[[ Data shown open ]]

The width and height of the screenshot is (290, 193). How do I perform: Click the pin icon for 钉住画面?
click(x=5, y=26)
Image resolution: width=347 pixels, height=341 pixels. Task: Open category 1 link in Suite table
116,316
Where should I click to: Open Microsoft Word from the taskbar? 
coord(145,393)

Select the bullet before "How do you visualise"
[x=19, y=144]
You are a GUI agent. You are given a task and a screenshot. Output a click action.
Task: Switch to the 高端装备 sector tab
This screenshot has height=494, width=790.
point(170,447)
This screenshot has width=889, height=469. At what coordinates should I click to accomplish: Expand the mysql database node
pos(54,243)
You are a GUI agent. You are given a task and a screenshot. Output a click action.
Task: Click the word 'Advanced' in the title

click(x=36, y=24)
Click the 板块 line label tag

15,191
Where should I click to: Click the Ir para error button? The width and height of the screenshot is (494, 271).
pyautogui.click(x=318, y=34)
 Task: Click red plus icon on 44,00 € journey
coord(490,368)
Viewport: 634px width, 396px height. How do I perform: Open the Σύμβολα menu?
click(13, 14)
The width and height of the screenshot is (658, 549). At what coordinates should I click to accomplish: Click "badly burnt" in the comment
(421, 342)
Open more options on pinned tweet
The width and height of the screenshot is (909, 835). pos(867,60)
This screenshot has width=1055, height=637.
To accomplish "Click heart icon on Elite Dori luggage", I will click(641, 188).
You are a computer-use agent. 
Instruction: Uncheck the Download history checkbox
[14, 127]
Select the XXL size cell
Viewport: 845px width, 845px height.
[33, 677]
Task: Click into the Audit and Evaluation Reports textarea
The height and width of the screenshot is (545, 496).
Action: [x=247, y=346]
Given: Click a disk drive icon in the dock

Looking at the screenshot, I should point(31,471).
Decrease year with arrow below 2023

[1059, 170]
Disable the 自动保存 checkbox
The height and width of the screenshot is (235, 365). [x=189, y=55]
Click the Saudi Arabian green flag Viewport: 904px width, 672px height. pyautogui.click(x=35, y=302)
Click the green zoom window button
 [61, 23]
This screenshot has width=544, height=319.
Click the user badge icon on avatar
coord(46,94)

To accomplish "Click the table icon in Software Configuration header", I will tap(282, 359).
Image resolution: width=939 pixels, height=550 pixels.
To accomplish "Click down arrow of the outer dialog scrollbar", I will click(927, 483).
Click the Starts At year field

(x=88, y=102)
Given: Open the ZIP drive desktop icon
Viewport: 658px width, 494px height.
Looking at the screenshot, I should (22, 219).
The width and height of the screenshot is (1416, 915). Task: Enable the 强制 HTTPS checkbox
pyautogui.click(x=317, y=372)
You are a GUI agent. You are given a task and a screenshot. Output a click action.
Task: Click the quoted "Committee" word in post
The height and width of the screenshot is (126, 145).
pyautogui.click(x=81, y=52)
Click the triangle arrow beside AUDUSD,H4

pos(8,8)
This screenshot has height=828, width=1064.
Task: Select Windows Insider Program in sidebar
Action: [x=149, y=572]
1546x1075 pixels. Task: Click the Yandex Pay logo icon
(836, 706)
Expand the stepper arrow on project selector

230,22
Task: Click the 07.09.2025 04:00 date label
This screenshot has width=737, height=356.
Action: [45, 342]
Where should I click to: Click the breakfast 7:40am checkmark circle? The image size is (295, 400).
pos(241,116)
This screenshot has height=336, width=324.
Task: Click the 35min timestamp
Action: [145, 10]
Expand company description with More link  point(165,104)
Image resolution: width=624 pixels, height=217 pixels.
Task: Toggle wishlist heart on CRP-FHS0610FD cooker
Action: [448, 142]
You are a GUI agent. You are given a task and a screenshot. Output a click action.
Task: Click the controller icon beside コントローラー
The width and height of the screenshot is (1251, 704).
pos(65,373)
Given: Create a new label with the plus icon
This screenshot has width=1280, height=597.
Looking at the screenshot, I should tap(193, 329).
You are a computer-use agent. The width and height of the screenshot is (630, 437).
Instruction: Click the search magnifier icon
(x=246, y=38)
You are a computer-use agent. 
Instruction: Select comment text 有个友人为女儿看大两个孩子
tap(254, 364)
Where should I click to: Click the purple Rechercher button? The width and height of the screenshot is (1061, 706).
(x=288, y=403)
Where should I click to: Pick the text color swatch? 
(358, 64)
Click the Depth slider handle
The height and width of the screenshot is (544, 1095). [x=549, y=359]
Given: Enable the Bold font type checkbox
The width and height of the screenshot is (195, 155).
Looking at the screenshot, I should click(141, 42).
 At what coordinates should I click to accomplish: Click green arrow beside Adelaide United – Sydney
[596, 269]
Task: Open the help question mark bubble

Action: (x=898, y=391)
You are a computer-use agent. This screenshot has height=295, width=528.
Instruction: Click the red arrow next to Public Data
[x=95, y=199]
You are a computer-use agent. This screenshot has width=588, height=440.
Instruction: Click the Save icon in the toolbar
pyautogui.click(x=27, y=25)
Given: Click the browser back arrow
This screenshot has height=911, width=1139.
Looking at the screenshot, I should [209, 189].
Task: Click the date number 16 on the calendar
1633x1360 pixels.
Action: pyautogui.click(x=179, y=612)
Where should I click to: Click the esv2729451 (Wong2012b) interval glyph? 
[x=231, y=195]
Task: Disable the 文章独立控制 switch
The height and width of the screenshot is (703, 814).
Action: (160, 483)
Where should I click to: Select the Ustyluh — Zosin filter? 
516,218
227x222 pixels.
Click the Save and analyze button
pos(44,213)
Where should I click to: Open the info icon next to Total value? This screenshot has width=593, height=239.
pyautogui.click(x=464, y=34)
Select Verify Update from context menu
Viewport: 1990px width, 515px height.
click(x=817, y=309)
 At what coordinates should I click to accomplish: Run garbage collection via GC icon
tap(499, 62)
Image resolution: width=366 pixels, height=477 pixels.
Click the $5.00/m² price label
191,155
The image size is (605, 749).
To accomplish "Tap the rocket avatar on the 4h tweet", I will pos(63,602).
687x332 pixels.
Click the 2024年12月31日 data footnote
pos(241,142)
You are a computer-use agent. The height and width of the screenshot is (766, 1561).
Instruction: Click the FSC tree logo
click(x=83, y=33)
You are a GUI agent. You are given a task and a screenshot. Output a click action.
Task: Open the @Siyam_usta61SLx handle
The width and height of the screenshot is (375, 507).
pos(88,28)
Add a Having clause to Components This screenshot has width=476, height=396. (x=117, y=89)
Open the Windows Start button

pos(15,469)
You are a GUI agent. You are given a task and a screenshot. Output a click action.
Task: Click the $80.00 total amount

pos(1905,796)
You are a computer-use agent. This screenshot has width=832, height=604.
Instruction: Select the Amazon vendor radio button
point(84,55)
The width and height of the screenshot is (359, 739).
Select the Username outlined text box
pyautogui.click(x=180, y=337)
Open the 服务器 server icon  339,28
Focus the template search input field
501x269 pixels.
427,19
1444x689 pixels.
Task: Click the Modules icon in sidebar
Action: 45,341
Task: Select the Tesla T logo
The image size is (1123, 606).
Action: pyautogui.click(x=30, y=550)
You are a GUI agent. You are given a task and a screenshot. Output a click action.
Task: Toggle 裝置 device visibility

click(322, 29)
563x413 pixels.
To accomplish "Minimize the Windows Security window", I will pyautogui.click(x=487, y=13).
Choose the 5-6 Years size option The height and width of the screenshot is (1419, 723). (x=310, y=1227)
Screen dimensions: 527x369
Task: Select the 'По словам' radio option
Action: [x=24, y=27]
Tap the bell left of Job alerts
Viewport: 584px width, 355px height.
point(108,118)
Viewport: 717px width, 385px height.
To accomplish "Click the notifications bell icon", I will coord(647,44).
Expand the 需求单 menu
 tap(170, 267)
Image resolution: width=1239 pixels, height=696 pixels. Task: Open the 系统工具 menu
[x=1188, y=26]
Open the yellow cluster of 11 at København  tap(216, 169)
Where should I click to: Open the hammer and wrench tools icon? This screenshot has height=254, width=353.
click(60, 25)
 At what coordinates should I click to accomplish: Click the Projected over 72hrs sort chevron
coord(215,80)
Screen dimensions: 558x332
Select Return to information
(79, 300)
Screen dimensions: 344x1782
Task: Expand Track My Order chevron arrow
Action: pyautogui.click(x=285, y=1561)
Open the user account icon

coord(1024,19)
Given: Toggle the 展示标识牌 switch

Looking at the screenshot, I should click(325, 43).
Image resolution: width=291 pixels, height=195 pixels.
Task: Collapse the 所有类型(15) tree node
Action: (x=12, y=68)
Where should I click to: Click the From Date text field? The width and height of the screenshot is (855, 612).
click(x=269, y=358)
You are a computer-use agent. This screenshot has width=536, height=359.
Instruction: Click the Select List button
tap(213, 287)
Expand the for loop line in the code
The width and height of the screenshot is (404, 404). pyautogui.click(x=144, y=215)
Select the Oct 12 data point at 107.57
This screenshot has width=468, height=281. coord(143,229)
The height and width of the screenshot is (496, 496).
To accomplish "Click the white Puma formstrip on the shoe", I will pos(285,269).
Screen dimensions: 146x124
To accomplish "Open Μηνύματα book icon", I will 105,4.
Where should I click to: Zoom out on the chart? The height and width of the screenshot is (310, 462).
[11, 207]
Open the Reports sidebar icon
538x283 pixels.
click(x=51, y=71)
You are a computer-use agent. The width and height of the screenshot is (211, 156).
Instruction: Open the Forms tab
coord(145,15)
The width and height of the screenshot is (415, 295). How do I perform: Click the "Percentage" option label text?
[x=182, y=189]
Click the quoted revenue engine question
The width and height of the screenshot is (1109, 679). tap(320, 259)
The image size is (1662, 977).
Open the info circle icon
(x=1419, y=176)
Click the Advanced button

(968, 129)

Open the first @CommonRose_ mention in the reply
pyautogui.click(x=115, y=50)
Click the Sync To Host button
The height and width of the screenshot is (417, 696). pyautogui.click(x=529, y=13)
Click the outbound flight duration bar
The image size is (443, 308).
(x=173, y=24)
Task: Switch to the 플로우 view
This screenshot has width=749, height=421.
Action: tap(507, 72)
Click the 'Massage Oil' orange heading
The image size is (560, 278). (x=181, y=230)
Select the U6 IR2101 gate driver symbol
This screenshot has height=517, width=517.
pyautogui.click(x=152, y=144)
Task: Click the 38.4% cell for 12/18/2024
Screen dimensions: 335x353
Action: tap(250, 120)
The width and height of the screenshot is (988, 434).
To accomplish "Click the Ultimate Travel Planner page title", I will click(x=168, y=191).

[[ Data shown closed ]]

[Problem statement]:
Given the records above, return exactly the lines starting at the line containing "Task: Click the date" and ending at the line containing "Task: Disable the 文章独立控制 switch", including both.

[Answer]:
Task: Click the date number 16 on the calendar
1633x1360 pixels.
Action: pyautogui.click(x=179, y=612)
Where should I click to: Click the esv2729451 (Wong2012b) interval glyph? 
[x=231, y=195]
Task: Disable the 文章独立控制 switch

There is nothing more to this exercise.